THE PROBLEM:
Find the line that holds "OK (518, 2563)" in the material below. Output that line and each one after it exactly, but not the pictures.

INFORMATION PROVIDED:

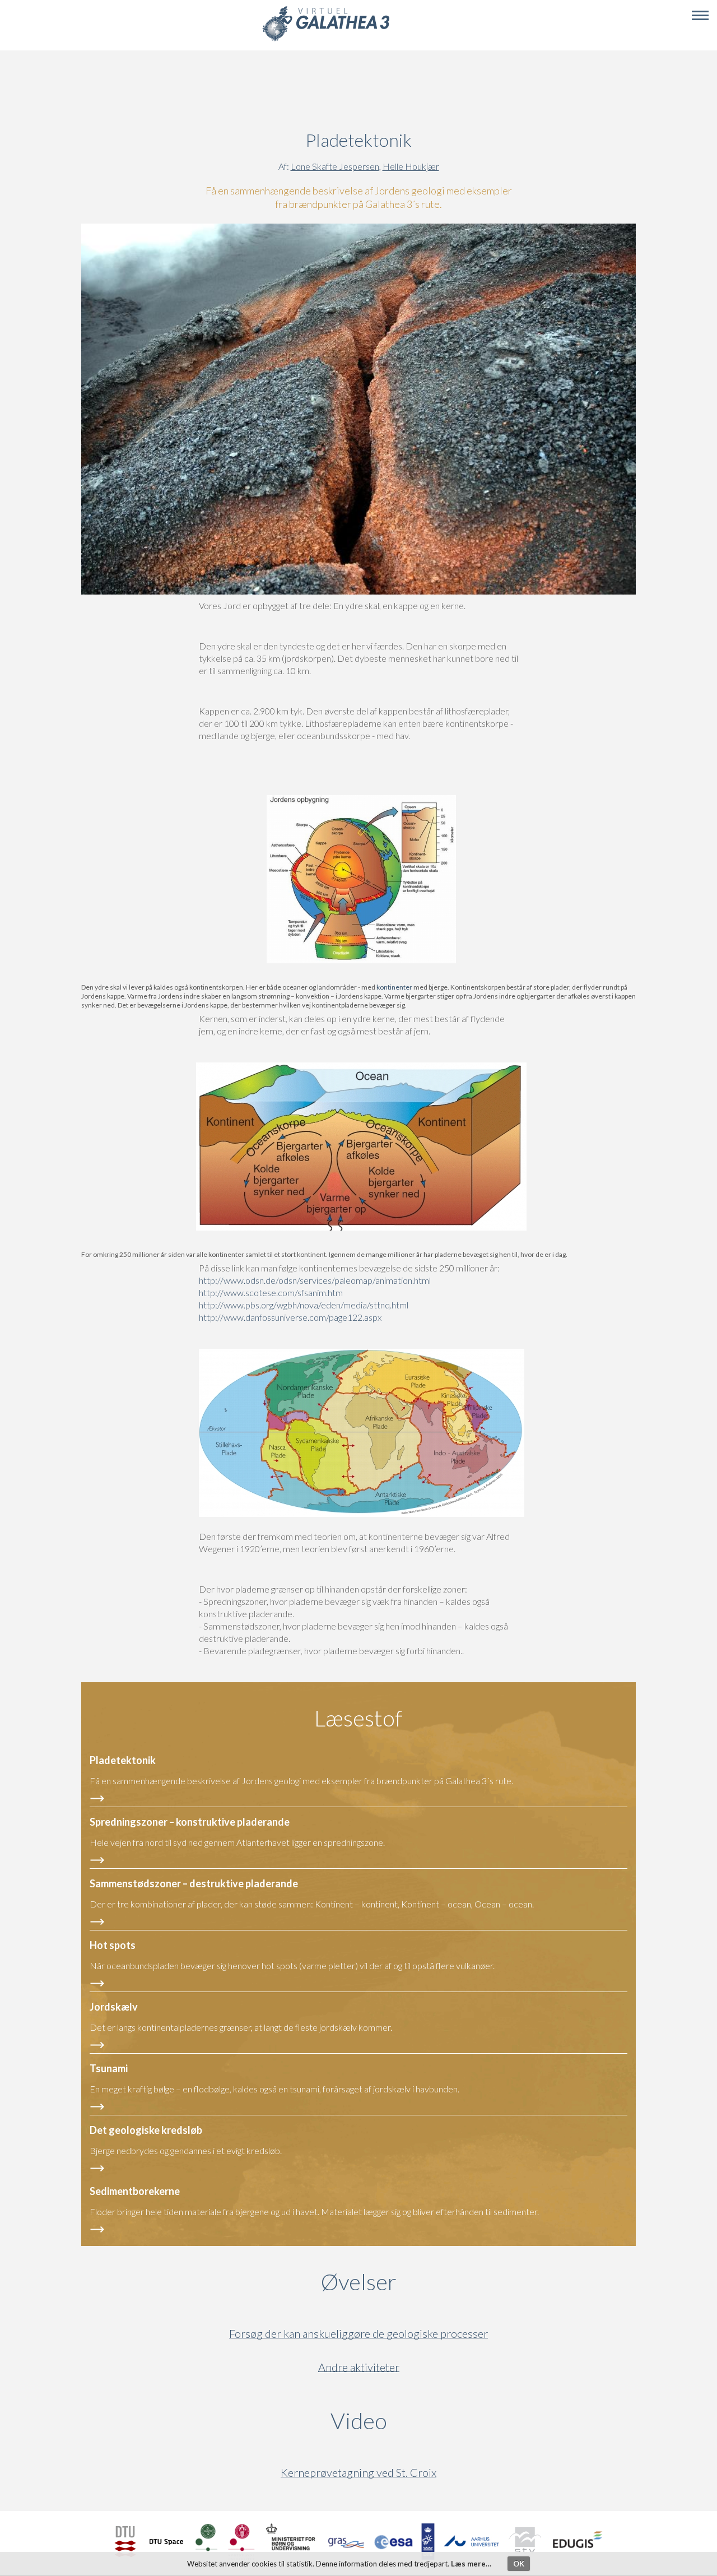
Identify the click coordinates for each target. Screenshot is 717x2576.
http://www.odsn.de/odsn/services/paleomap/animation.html (315, 1280)
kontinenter (394, 987)
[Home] (326, 39)
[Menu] (700, 15)
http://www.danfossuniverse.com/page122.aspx (290, 1317)
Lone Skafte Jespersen (335, 166)
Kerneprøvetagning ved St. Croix (358, 2472)
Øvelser (359, 2281)
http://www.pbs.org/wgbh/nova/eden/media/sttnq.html (303, 1304)
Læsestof (358, 1718)
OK (518, 2563)
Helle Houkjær (411, 166)
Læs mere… (471, 2563)
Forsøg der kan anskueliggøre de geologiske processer (358, 2333)
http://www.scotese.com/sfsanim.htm (271, 1292)
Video (412, 2420)
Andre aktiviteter (358, 2367)
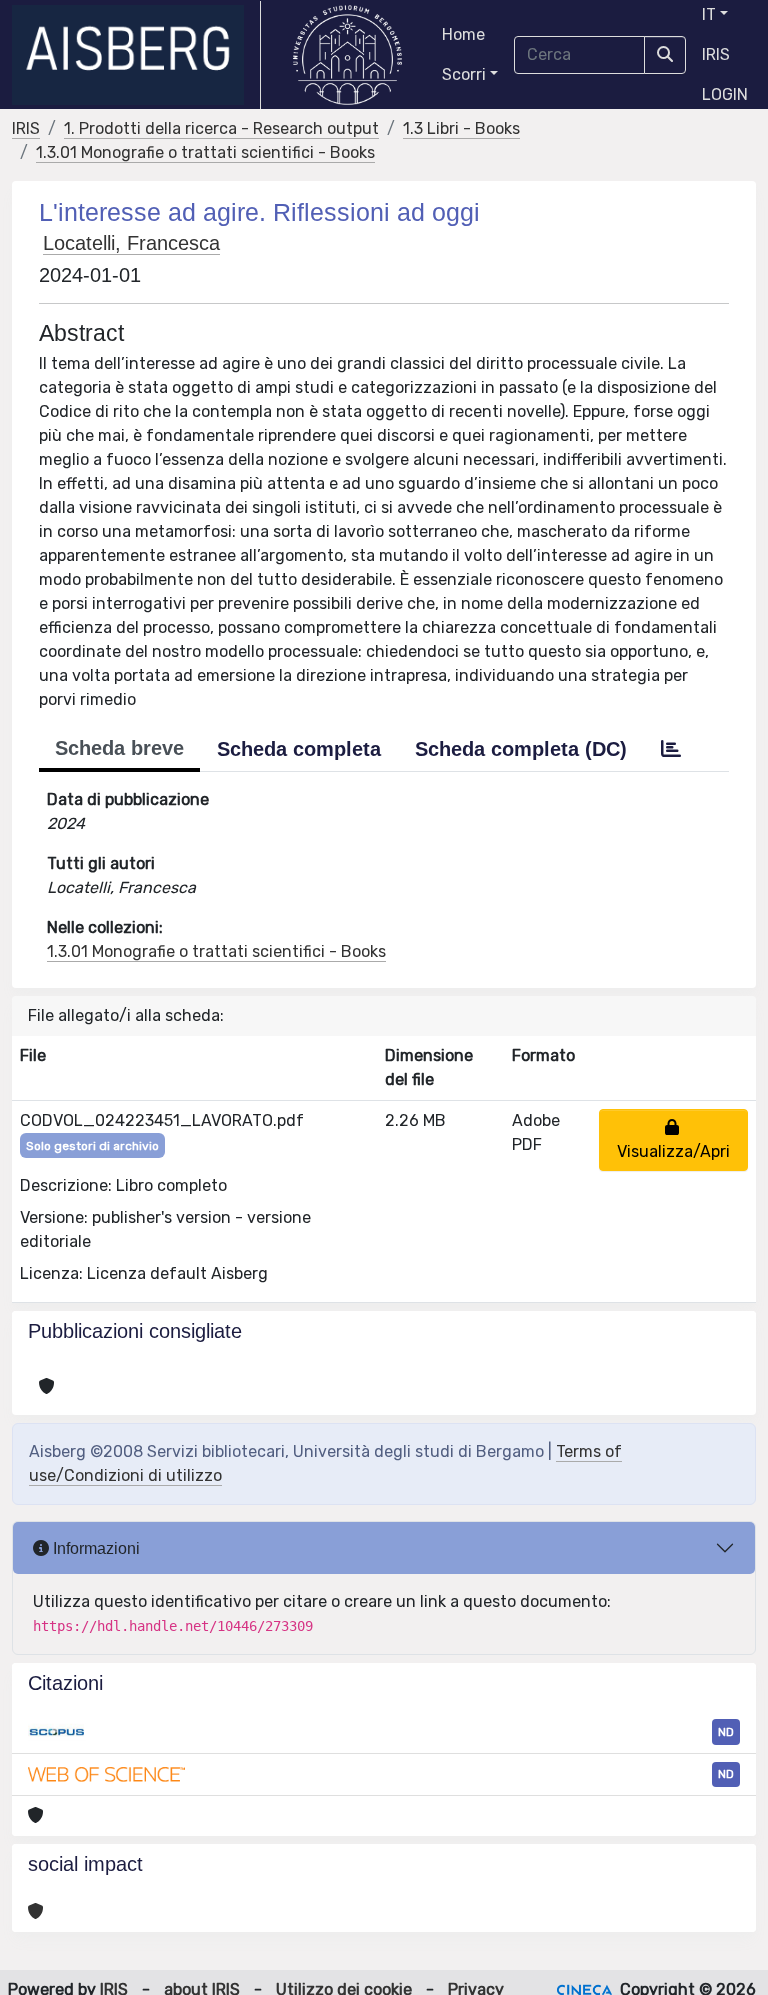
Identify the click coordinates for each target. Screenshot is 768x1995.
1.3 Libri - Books (461, 128)
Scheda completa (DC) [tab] (521, 749)
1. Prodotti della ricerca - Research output (221, 128)
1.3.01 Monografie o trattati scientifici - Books (205, 152)
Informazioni (94, 1548)
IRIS (716, 54)
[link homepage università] (347, 55)
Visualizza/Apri (673, 1139)
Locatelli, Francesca (131, 243)
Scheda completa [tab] (299, 749)
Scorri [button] (464, 74)
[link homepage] (136, 55)
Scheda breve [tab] (119, 748)
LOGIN (725, 94)
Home (463, 34)
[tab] (671, 749)
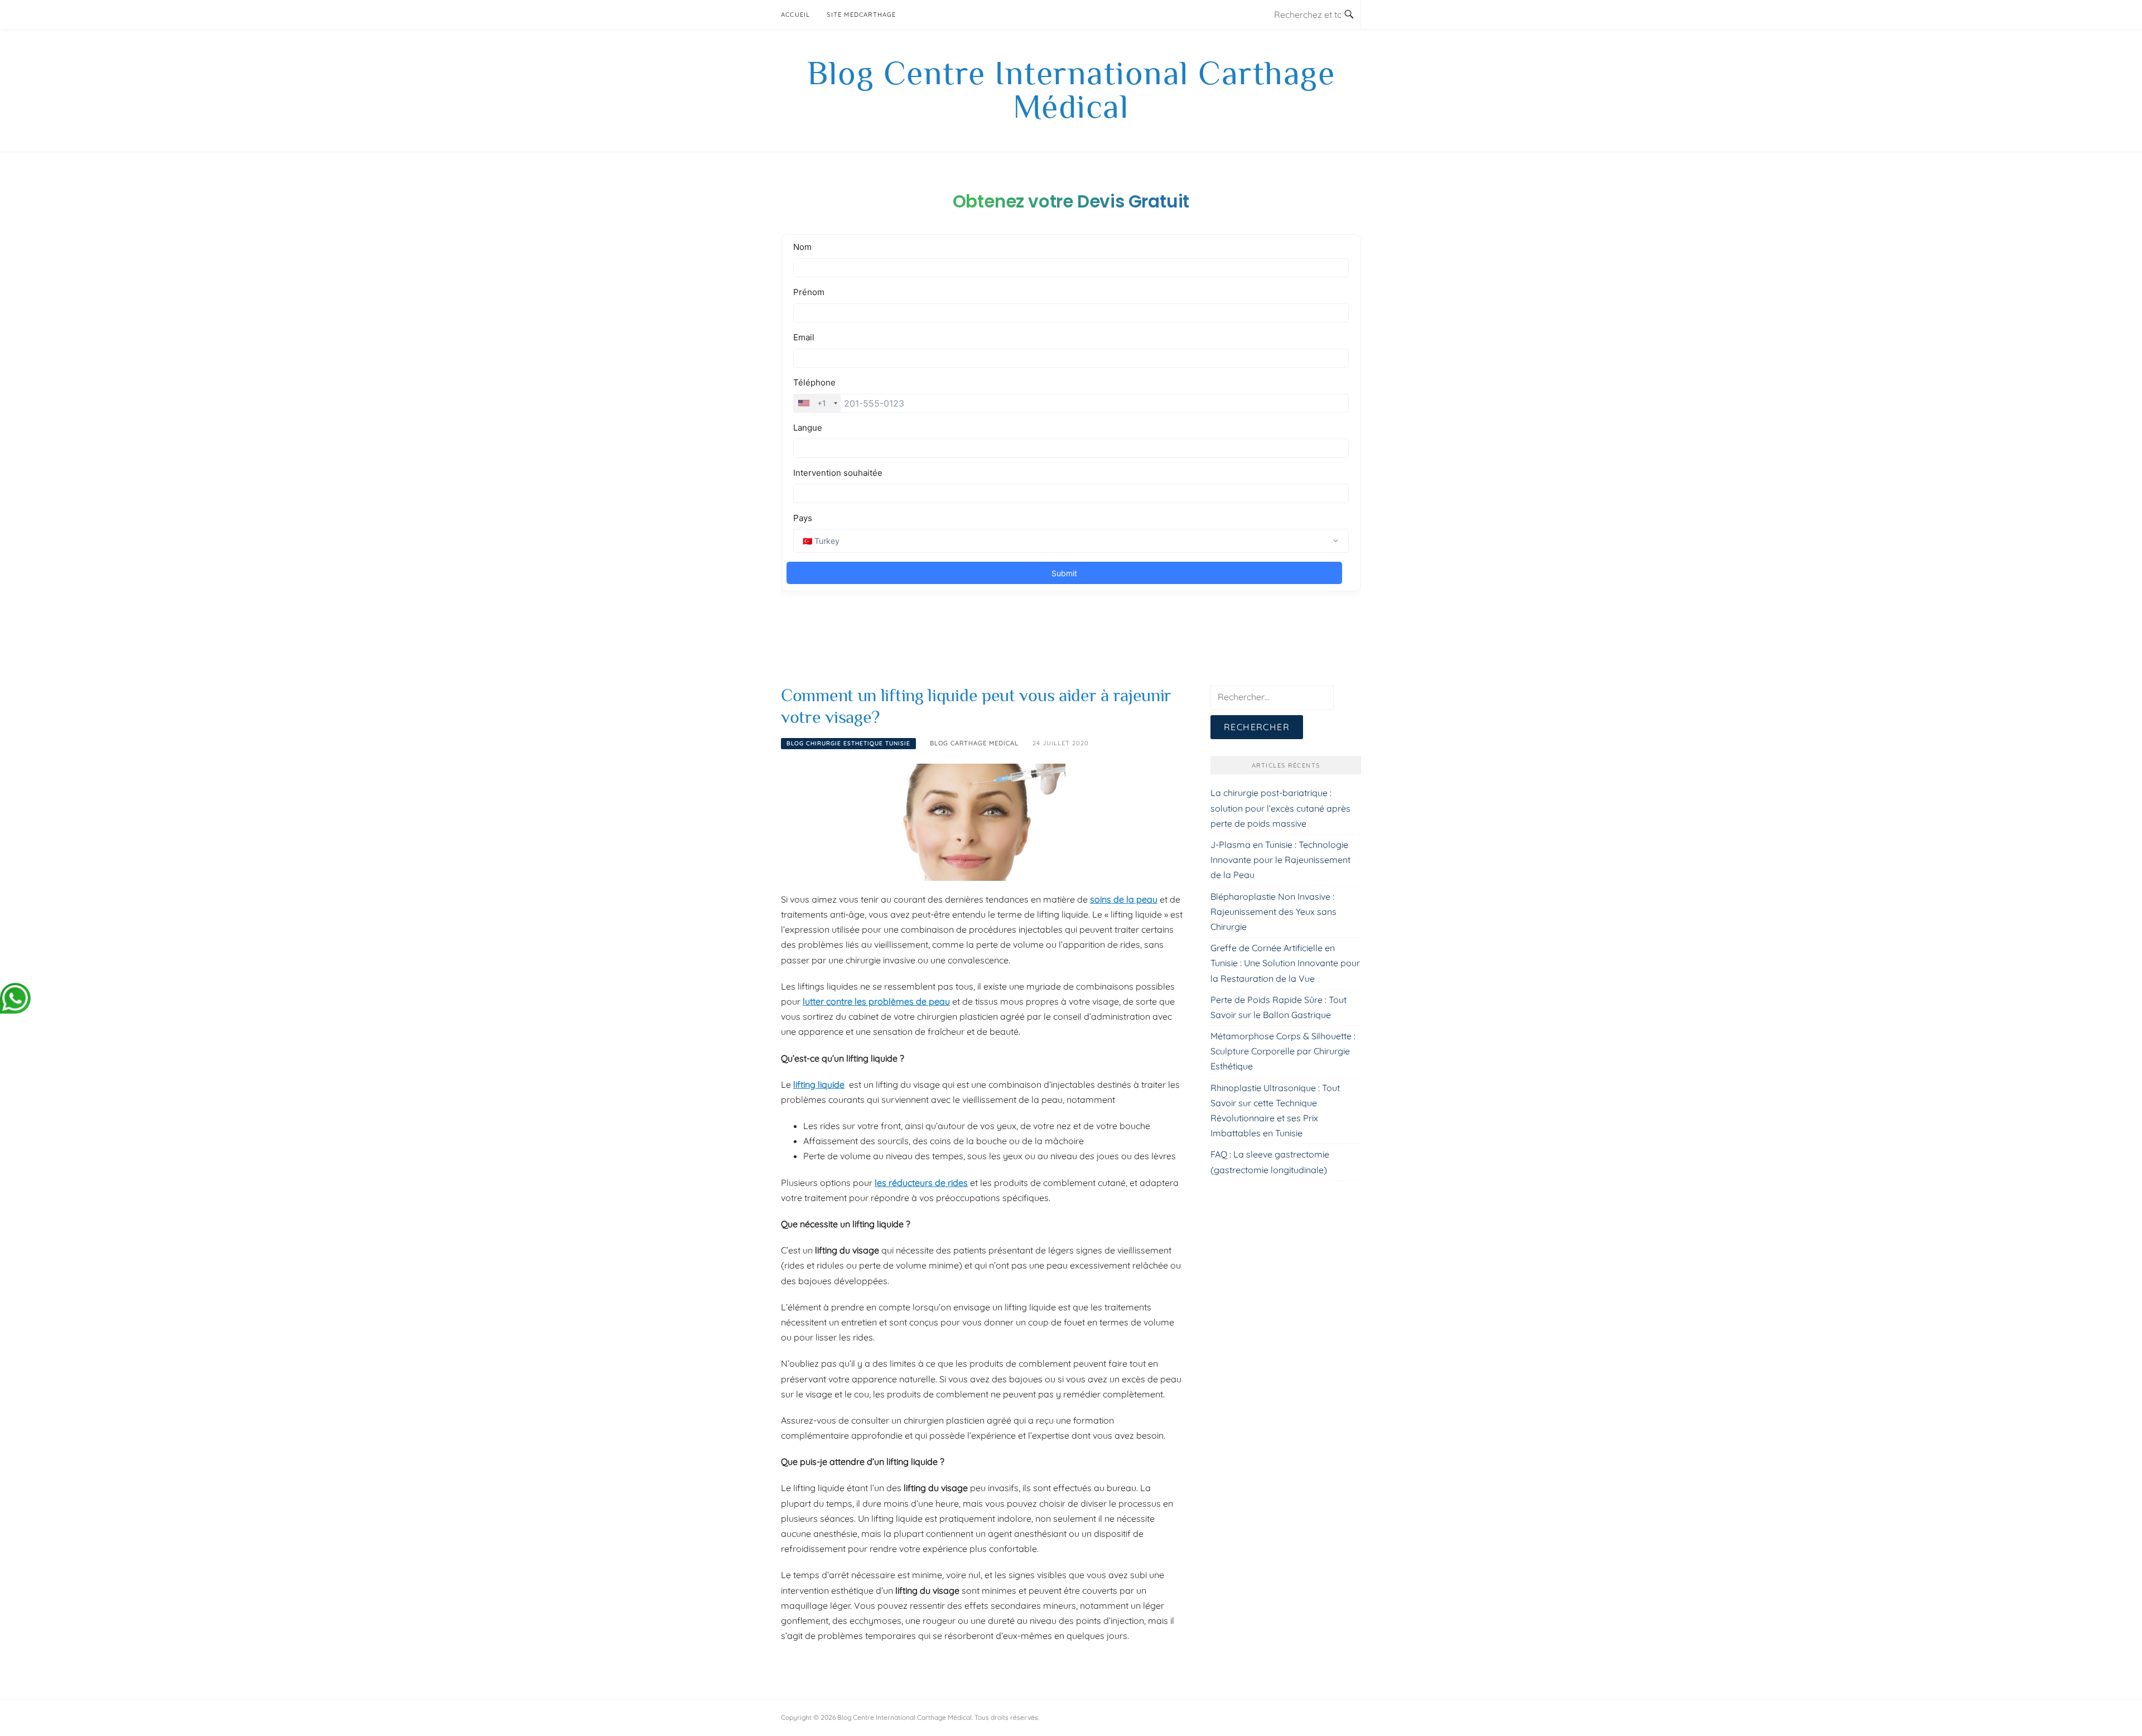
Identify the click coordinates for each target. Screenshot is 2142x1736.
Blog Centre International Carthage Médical (1071, 90)
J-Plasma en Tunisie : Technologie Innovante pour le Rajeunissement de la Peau (1280, 859)
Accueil (795, 14)
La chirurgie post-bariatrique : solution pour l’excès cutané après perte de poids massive (1280, 807)
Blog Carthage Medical (974, 743)
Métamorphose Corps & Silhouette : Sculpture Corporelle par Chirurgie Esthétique (1282, 1051)
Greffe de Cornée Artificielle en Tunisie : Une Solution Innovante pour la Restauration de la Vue (1285, 962)
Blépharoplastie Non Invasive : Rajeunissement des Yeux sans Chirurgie (1273, 911)
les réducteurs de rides (921, 1182)
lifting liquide (819, 1084)
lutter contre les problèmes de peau (876, 1001)
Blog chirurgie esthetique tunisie (848, 743)
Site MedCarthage (861, 14)
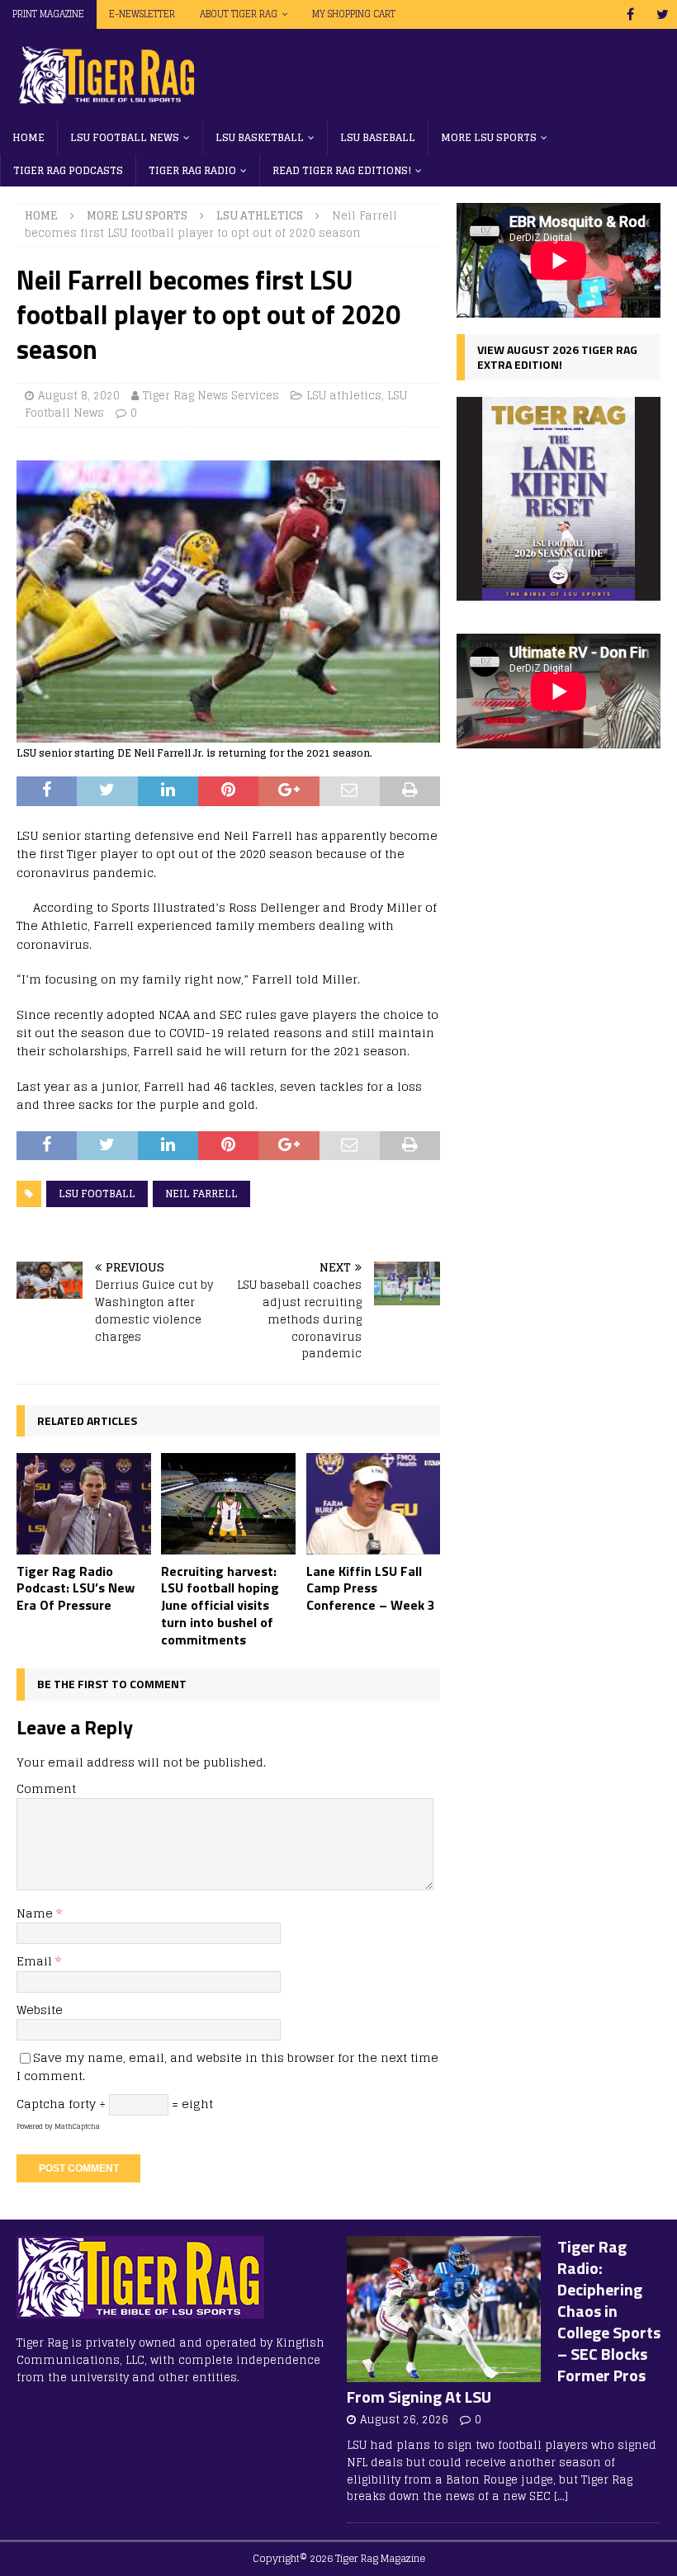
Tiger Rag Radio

ANSWER FOR THIS EXERCISE:
OK (518, 2563)
Helle Houkjær (411, 166)
Læs mere… (471, 2563)
Forsøg der kan anskueliggøre de geologiske processer (358, 2333)
http://www.scotese.com/sfsanim.htm (271, 1292)
Video (412, 2420)
Andre aktiviteter (358, 2367)
Identify the click coordinates for each target. Screenshot is 768x1995.
1.3 Libri - Books (461, 128)
Scheda completa (DC) [tab] (521, 749)
1. Prodotti della ricerca - Research output (221, 128)
1.3.01 Monografie o trattati scientifici - Books (205, 152)
Informazioni (94, 1548)
IRIS (716, 54)
[link homepage università] (347, 55)
Visualizza/Apri (673, 1139)
Locatelli, Francesca (131, 243)
Scheda completa [tab] (299, 749)
Scorri [button] (464, 74)
[link homepage] (136, 55)
Scheda breve [tab] (119, 748)
LOGIN (725, 94)
Home (463, 34)
[tab] (671, 749)
Identify the click coordinates for each target. Screenshot is 2142x1736.
Blog Centre International Carthage Médical (1071, 90)
J-Plasma en Tunisie : Technologie Innovante pour le Rajeunissement de la Peau (1280, 859)
Accueil (795, 14)
La chirurgie post-bariatrique : solution pour l’excès cutané après perte de poids massive (1280, 807)
Blog Carthage Medical (974, 743)
Métamorphose Corps & Silhouette : Sculpture Corporelle par Chirurgie Esthétique (1282, 1051)
Greffe de Cornée Artificielle en Tunisie : Une Solution Innovante pour la Restauration de la Vue (1285, 962)
Blépharoplastie Non Invasive : Rajeunissement des Yeux sans Chirurgie (1273, 911)
les réducteurs de rides (921, 1182)
lifting liquide (819, 1084)
lutter contre les problèmes de peau (876, 1001)
Blog chirurgie esthetique tunisie (848, 743)
Site MedCarthage (861, 14)
Tiger Rag Radio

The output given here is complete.